Dataset extract

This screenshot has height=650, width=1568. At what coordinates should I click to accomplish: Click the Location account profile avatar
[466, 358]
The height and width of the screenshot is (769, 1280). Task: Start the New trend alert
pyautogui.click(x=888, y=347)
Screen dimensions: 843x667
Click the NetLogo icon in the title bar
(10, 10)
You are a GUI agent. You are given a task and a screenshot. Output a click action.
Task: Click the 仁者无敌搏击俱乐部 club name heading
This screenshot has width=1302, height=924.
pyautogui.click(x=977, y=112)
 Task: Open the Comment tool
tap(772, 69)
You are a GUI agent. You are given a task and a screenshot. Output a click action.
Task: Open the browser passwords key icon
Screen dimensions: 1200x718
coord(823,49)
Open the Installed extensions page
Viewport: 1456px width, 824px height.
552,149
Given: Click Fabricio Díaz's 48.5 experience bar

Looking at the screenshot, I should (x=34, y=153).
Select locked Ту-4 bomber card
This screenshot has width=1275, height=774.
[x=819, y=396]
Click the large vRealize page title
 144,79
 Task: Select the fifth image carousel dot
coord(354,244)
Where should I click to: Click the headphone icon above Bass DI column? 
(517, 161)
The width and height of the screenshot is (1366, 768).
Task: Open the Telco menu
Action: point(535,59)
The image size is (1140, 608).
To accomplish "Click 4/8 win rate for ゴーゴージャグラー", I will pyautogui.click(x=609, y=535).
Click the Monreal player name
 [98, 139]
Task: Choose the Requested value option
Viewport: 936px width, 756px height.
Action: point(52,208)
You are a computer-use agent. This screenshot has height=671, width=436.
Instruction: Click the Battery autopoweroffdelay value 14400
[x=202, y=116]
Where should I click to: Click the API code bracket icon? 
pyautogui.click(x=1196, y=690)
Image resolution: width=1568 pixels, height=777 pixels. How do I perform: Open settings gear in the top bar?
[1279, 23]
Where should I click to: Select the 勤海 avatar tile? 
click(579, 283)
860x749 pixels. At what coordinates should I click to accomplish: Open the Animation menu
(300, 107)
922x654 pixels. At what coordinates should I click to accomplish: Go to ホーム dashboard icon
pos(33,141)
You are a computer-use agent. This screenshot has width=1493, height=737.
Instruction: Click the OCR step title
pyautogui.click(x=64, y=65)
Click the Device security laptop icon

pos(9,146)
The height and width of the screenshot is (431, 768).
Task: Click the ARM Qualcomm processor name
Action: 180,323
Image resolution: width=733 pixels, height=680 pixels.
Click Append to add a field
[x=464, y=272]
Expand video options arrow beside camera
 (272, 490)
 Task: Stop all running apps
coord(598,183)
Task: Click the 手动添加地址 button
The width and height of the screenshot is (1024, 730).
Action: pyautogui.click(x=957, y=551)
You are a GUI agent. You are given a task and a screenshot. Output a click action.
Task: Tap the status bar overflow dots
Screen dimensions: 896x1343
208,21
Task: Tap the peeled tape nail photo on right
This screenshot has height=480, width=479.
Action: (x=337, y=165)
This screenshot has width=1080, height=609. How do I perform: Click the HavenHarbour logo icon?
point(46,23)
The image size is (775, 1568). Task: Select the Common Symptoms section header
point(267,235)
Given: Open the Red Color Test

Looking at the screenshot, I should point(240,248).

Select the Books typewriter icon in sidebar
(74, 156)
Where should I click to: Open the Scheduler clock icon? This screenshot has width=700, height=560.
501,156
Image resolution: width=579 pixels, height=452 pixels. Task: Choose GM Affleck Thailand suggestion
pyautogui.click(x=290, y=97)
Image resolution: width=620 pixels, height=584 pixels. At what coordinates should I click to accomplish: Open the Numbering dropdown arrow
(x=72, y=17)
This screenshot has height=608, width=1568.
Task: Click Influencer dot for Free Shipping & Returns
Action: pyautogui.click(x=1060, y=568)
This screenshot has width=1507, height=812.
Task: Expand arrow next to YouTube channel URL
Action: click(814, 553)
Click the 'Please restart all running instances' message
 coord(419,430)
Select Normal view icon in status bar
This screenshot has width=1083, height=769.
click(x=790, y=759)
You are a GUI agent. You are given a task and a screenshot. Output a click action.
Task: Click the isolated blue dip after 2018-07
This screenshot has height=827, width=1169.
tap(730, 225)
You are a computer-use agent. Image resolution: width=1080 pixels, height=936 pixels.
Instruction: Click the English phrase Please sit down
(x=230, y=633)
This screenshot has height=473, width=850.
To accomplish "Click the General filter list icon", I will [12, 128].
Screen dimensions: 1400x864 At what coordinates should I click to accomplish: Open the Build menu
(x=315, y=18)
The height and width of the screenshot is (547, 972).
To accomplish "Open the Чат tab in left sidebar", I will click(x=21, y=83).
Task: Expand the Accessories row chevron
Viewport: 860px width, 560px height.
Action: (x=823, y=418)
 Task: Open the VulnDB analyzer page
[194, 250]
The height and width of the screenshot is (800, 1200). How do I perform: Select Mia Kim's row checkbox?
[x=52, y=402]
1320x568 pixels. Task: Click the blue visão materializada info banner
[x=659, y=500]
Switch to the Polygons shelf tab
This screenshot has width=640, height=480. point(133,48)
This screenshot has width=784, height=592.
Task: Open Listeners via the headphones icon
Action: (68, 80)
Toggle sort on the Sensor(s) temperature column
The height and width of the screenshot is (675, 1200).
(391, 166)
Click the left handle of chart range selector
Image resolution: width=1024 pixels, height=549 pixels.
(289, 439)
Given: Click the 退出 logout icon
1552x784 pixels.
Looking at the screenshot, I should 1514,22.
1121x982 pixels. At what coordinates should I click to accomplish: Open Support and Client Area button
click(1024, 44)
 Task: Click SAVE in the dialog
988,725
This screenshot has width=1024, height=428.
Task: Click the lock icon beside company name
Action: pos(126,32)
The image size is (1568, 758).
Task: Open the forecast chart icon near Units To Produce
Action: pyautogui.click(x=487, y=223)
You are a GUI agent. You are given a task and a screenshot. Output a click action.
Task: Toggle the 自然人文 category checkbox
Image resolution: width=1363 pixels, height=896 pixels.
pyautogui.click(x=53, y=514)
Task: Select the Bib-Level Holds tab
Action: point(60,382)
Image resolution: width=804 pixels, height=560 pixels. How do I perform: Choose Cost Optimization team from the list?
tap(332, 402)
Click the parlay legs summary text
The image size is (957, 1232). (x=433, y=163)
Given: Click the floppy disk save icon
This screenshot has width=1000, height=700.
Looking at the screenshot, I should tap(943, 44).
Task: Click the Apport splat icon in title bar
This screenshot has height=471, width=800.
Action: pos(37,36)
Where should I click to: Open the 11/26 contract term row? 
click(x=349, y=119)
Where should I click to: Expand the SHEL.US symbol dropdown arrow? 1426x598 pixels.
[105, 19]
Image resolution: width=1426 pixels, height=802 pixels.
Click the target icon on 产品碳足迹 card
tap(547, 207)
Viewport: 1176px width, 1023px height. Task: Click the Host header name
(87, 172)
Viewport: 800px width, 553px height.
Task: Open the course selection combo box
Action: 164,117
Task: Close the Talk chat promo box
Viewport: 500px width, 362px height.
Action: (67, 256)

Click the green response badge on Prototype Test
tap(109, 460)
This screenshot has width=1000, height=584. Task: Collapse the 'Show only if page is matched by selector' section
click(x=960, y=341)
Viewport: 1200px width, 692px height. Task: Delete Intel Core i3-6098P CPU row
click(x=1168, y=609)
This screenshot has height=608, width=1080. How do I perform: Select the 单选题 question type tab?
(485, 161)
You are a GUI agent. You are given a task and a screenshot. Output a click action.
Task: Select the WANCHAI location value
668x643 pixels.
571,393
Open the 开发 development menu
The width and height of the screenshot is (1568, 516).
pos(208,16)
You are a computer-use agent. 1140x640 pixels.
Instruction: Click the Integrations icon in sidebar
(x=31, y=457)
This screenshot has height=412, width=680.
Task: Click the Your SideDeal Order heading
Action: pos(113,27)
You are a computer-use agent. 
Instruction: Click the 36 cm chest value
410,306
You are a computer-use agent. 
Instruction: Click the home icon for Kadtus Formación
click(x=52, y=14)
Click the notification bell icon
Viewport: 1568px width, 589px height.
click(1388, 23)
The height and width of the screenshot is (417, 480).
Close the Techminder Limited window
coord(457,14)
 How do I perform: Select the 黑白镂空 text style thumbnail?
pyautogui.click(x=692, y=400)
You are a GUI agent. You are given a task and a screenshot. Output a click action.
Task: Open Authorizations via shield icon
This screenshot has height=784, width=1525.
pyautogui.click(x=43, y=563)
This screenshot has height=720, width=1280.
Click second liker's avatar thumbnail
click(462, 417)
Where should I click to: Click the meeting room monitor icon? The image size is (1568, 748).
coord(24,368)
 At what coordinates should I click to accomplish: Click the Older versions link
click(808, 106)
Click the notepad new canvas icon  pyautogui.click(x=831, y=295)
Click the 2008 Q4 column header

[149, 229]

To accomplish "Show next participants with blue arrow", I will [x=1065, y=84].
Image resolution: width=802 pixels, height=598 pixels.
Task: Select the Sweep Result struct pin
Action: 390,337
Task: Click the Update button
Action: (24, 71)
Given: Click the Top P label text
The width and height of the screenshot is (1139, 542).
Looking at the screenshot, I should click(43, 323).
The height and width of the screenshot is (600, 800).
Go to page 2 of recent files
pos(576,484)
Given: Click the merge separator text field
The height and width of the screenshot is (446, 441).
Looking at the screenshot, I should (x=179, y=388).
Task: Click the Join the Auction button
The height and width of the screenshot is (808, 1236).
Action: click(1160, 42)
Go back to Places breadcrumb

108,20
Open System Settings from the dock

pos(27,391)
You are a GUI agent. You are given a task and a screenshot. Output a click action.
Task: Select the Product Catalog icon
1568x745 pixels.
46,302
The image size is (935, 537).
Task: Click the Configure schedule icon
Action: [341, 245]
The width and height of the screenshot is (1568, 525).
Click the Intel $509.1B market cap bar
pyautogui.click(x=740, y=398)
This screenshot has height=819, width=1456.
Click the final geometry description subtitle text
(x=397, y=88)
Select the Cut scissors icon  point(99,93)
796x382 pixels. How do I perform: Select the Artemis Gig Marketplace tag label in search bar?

Activity
Emit an exact copy of the lines spanning the start of the records to the line containing "has height=671, width=436.", inclusive, and no other output.

Answer section
This screenshot has height=650, width=1568. At what coordinates should I click to accomplish: Click the Location account profile avatar
[466, 358]
The height and width of the screenshot is (769, 1280). Task: Start the New trend alert
pyautogui.click(x=888, y=347)
Screen dimensions: 843x667
Click the NetLogo icon in the title bar
(10, 10)
You are a GUI agent. You are given a task and a screenshot. Output a click action.
Task: Click the 仁者无敌搏击俱乐部 club name heading
This screenshot has width=1302, height=924.
pyautogui.click(x=977, y=112)
 Task: Open the Comment tool
tap(772, 69)
You are a GUI agent. You are given a task and a screenshot. Output a click action.
Task: Open the browser passwords key icon
Screen dimensions: 1200x718
coord(823,49)
Open the Installed extensions page
Viewport: 1456px width, 824px height.
552,149
Given: Click Fabricio Díaz's 48.5 experience bar

Looking at the screenshot, I should (x=34, y=153).
Select locked Ту-4 bomber card
This screenshot has width=1275, height=774.
[x=819, y=396]
Click the large vRealize page title
 144,79
 Task: Select the fifth image carousel dot
coord(354,244)
Where should I click to: Click the headphone icon above Bass DI column? 
(517, 161)
The width and height of the screenshot is (1366, 768).
Task: Open the Telco menu
Action: point(535,59)
The image size is (1140, 608).
To accomplish "Click 4/8 win rate for ゴーゴージャグラー", I will pyautogui.click(x=609, y=535).
Click the Monreal player name
 [98, 139]
Task: Choose the Requested value option
Viewport: 936px width, 756px height.
Action: point(52,208)
You are a computer-use agent. This screenshot has height=671, width=436.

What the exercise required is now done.